Mystery mechanism could steer Mercedes to another Formula One title

Lewis Hamilton tests dual-axis steering system as FIA expected to clear device for races

Lewis Hamilton of Great Britain and Mercedes GP during day two of F1 winter testing at Circuit de Barcelona-Catalunya in Spain on Thursday. Photograph: Charles Coates/Getty Images

Lewis Hamilton of Great Britain and Mercedes GP during day two of F1 winter testing at Circuit de Barcelona-Catalunya in Spain on Thursday.
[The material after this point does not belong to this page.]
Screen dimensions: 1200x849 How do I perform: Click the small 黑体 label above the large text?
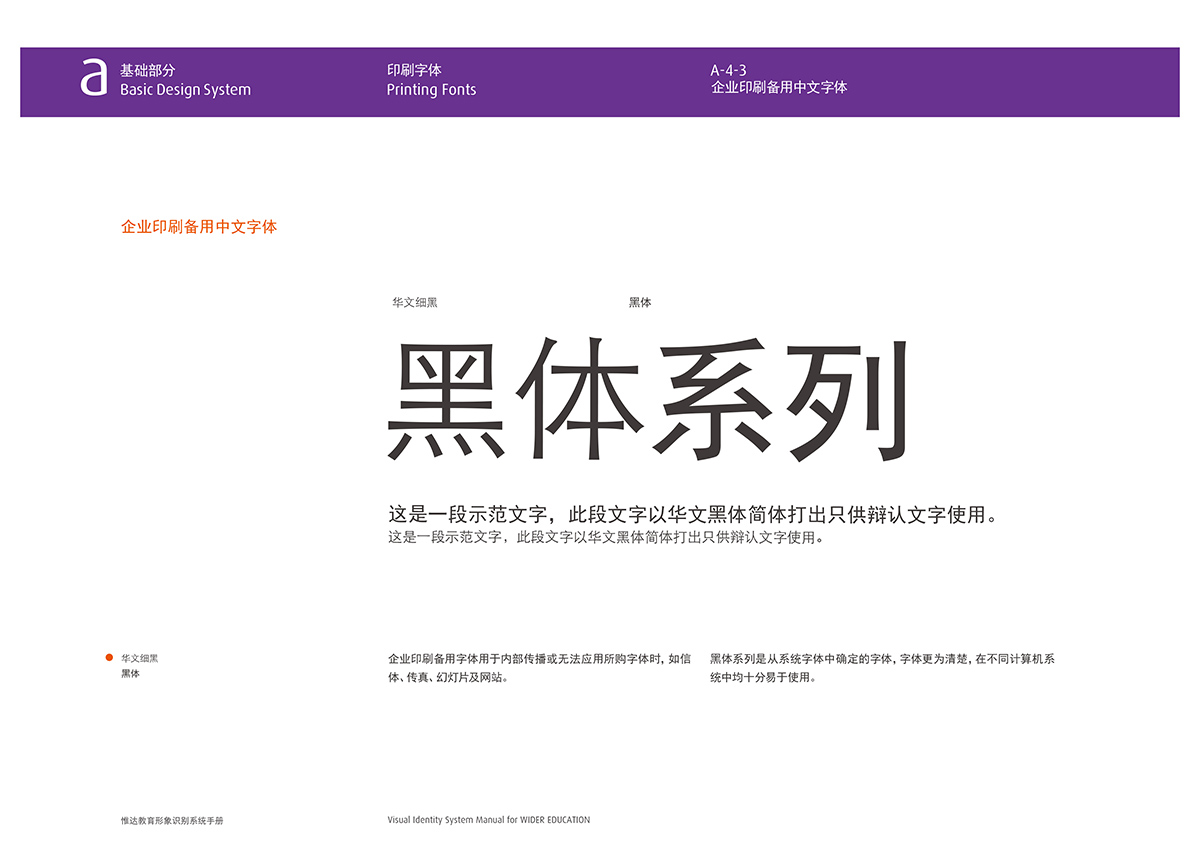pyautogui.click(x=640, y=302)
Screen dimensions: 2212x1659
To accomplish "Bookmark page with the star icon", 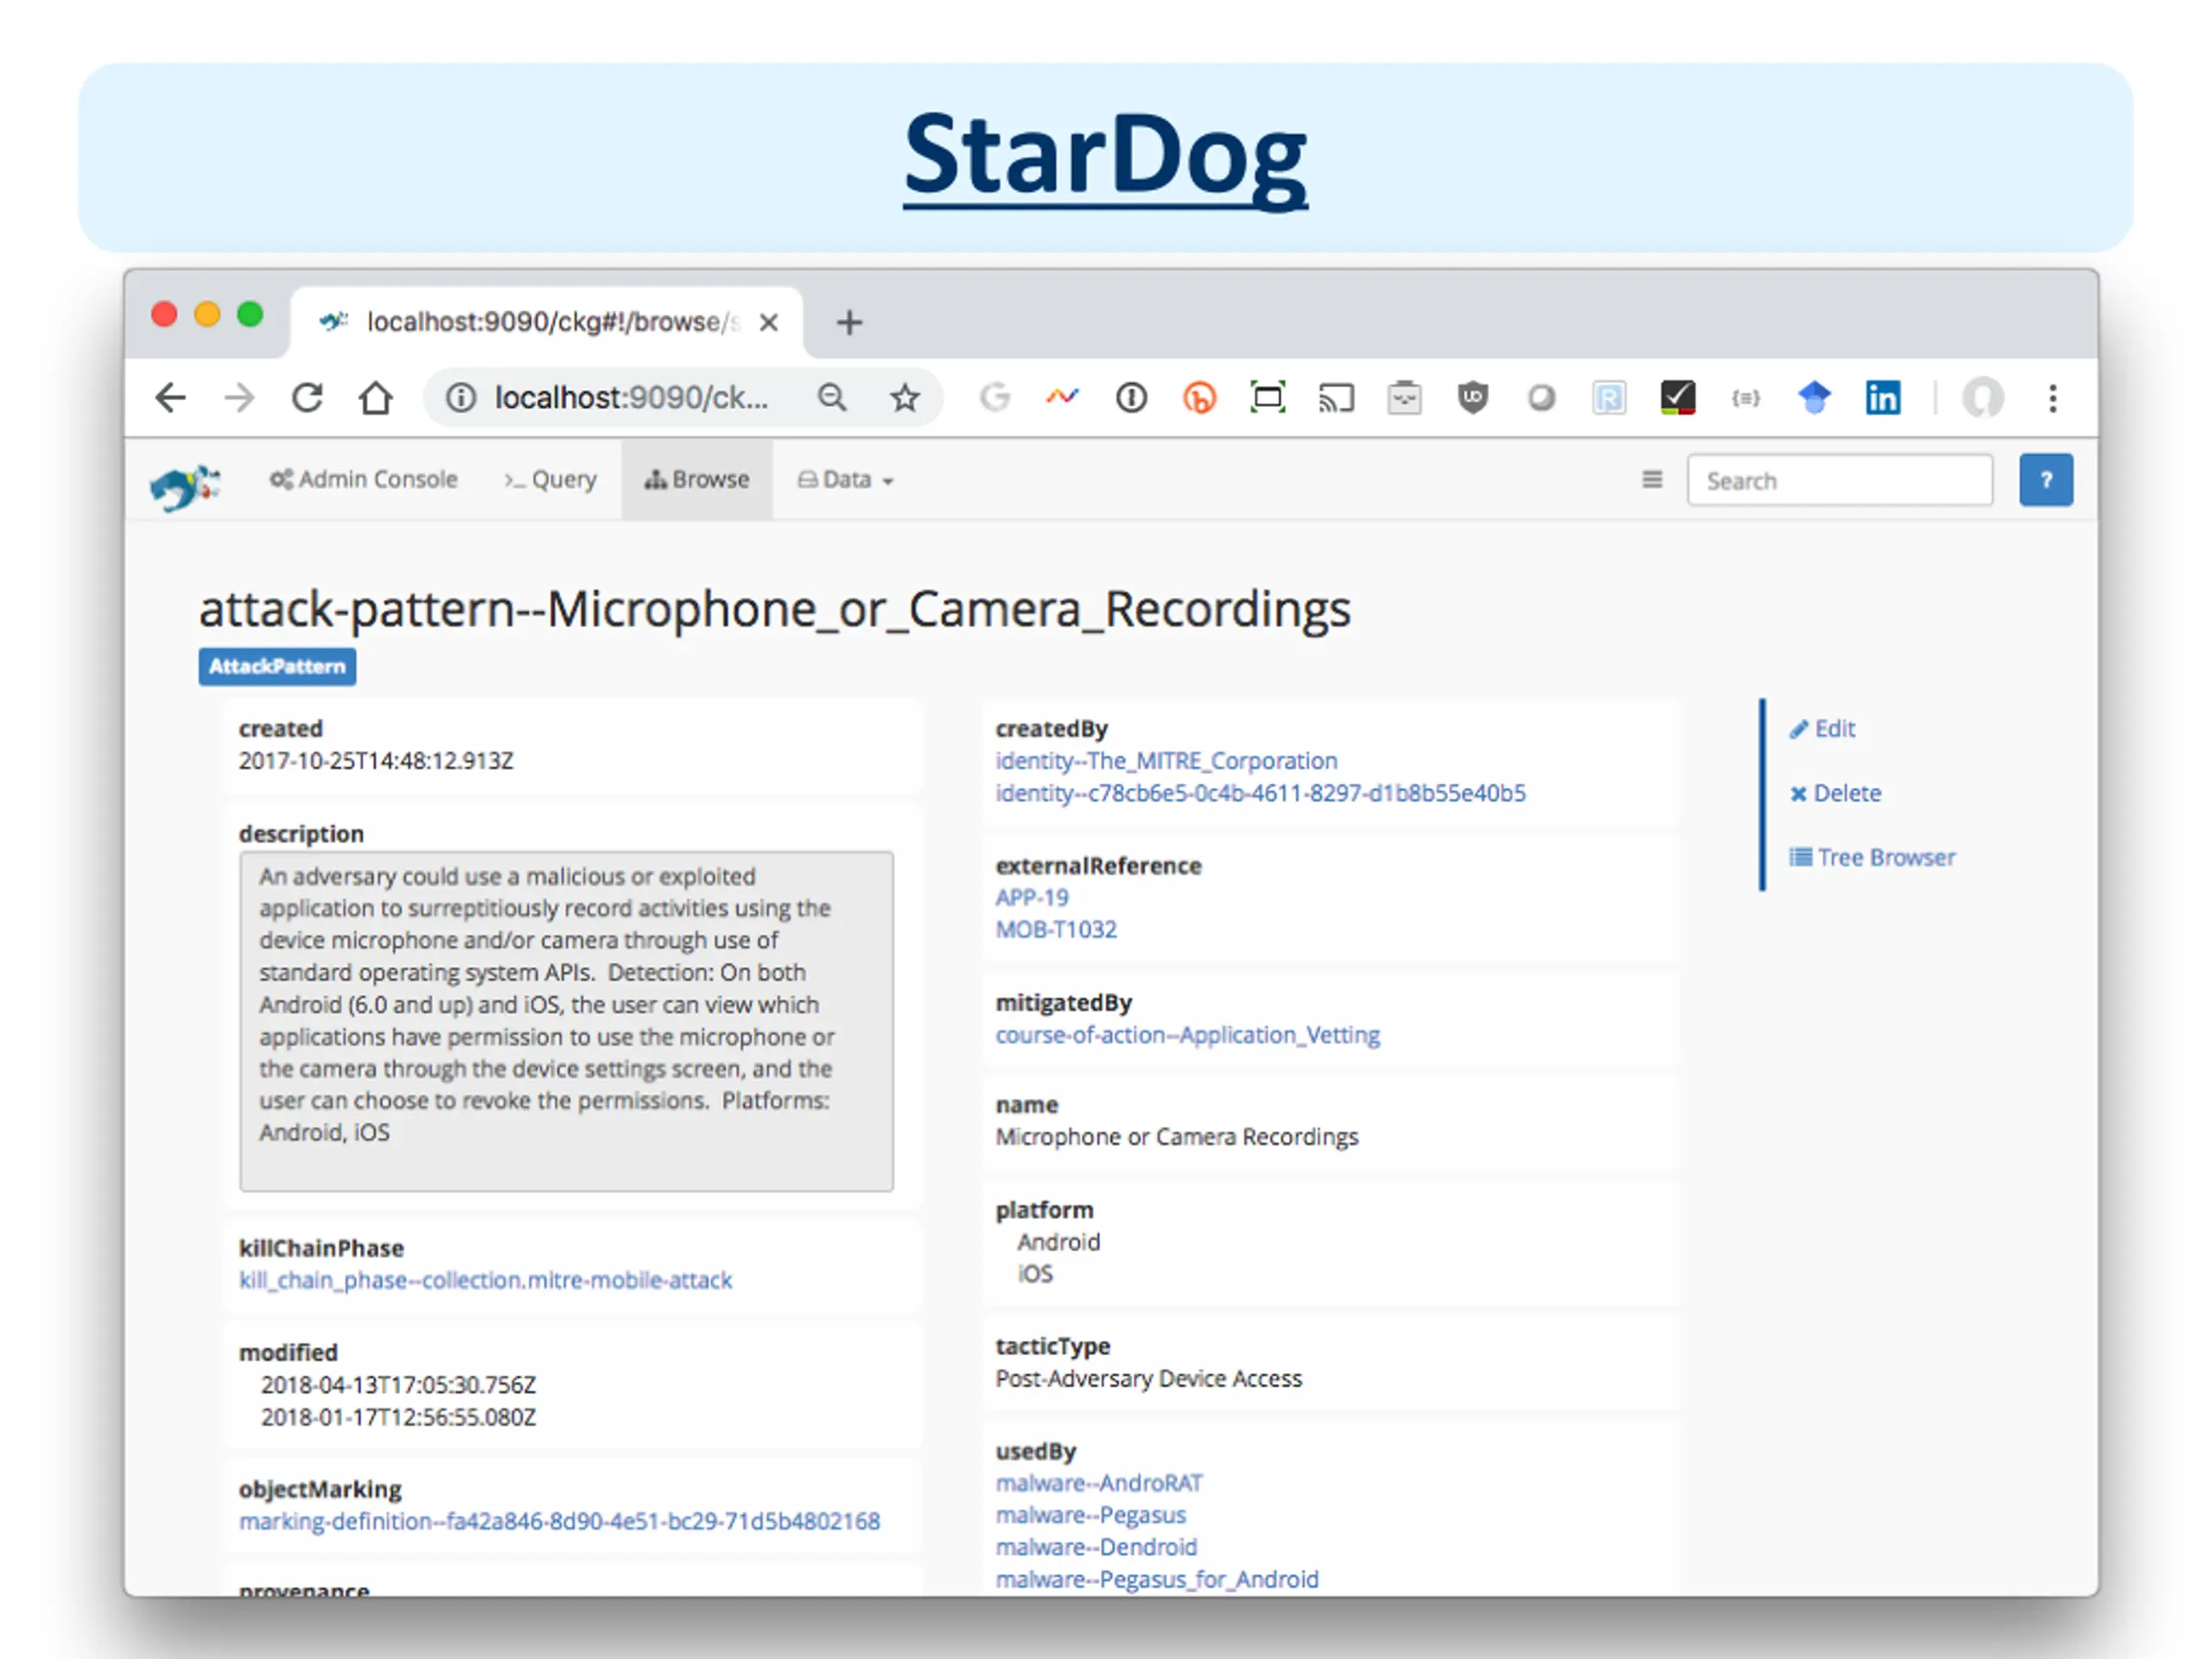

Photograph: Charles Coates/Getty Images

 

Mercedes brought intrigue to Formula One testing on Thursday with television images showing Lewis Hamilton moving his car’s steering wheel forwards and backwards as he drove.

The mechanism appeared to alter the alignment of the front wheels, with the six-times world champion pulling the wheel towards him on the straights and pushing it back as he approached corners.

Technical director James Allison was coy about the details of a system he said was known within the team as DAS (dual-axis steering).

“It’s a novel idea,” he told reporters. “It just introduces an extra dimension to the steering for the driver that we hope will be useful during the year.

“Precisely how we use it, and why we use it, that’s something we prefer to keep to ourselves.”

Mercedes are chasing their seventh successive title double this season, with Hamilton aiming to equal Michael Schumacher’s record seven drivers’ titles.

The team started last year with eight wins in a row, despite Ferrari having an impressively quick car in testing.

It seems to be usable and we’ll find out over the coming days how much benefit it brings us

Testing is not bound by the same regulations as grand prix weekends, with teams sometimes trying out developments they may never race.

Within the rules

Asked whether Mercedes were worried the governing FIA might rule the device illegal, Allison said they had been talking about it for some time, safety was not an issue and it was within the rules.

“This isn’t news to the FIA,” he said. “The rules are pretty clear about what is permitted on steering systems and I’m pretty confident that it matches all of those requirements.

“I’m just pleased we’ve got it on the car, it seems to be usable and we’ll find out over the coming days how much benefit it brings us.”

Hamilton said he had only one morning using it, did not find it distracting and was encouraged to see his team were continuing to innovate to stay ahead of the game.

Allison said the steering wheel represented “only the tip of the iceberg of similar stuff” hidden out of sight across the car.

“Each of the new cars we bring to the track are festooned with innovation,” he said. “It’s just they are not always as obvious to you as a stand-alone system like this where you can see it with your own eyes.

“One of the things that gives me massive pride from working at Mercedes is to be part of a team that doesn’t just turn the sausage [machine] handle each year.”